» **Your tasks**
1. Transcribe the part of the passage on the US government shutdown starting with "America’s congress has" and going on through "the left-wing Democrats.".
2. Pick up the article on the American government shutdown from its last sentence and keep writing it.
>> Begin Document passage
Yesterday at about 2pm AEST, the American government shutdown.

It sent home more than three-quarters of its workforce (about 800,000 workers), closed all but the most essential offices, and sat twiddling its thumbs while America’s lawmakers debated how to pass a budget bill one side of politics thinks is too generous, and the other thinks is essential.

How did it get to this, and what does it mean for you and your business here in Australia? Here at SmartCompany, we’ve got you covered:

So what’s the big holdup?

America’s congress has a majority of right-wing Republicans in its seats, while America’s senate and presidency are controlled by the left-wing Democrats.

The Democrats have come up with a budget bill. And the Republican House of Representatives refuses to pass it.

Instead, the House wants to see President Obama’s signature healthcare reforms, which for the first time will provide the possibility of health insurance to more Americans than ever, defunded.
>> End Document passage
>> Begin Dataset content
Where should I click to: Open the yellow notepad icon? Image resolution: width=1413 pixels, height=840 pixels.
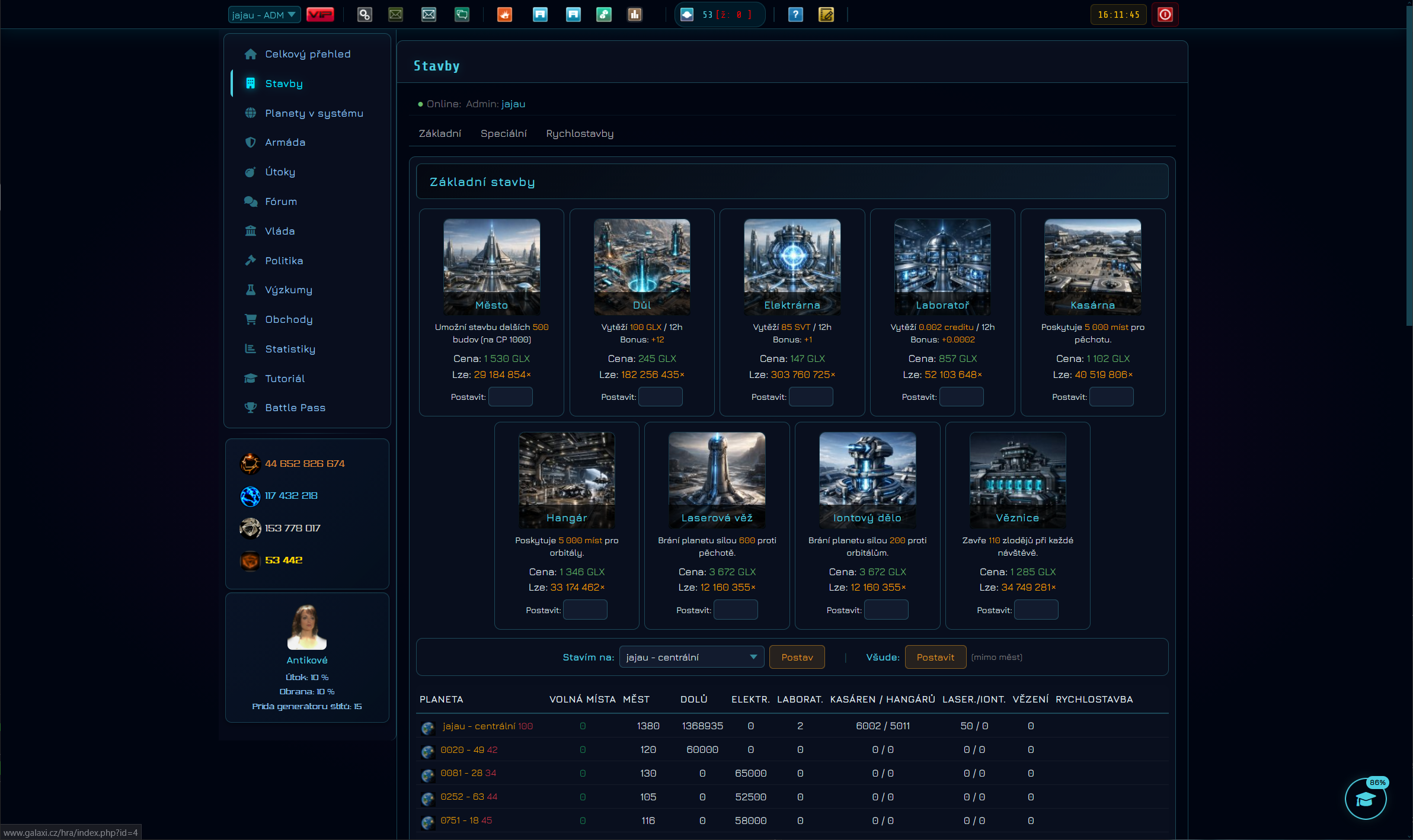click(826, 15)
>> End Dataset content
» **The results**
1.
America’s congress has a majority of right-wing Republicans in its seats, while America’s senate and presidency are controlled by the left-wing Democrats.

2.
(It’s worth noting at this point the healthcare reforms were passed way back in 2009 when the Democrats controlled both the House and Senate – ‘Obamacare’ is fully legislated.)

As a shutdown loomed, the Republicans offered a compromise bill: defund the healthcare reforms for a year, and they would pass a budget. This was voted down in the Senate yesterday along party lines.

Unless Congress agrees on a new budget, or at least a resolution to provide a bit of funding for a while, on October 1, the government must shut down. And, as the clock struck 12 in America last night, the shutdown began.

Has this happened before?

Yes. 17 times. The first American government shutdown was in 1976, and the most recent shutdown was in 1995-96 under president Bill Clinton.

So what now?

Everyone keeps talking and hopes to find a compromise.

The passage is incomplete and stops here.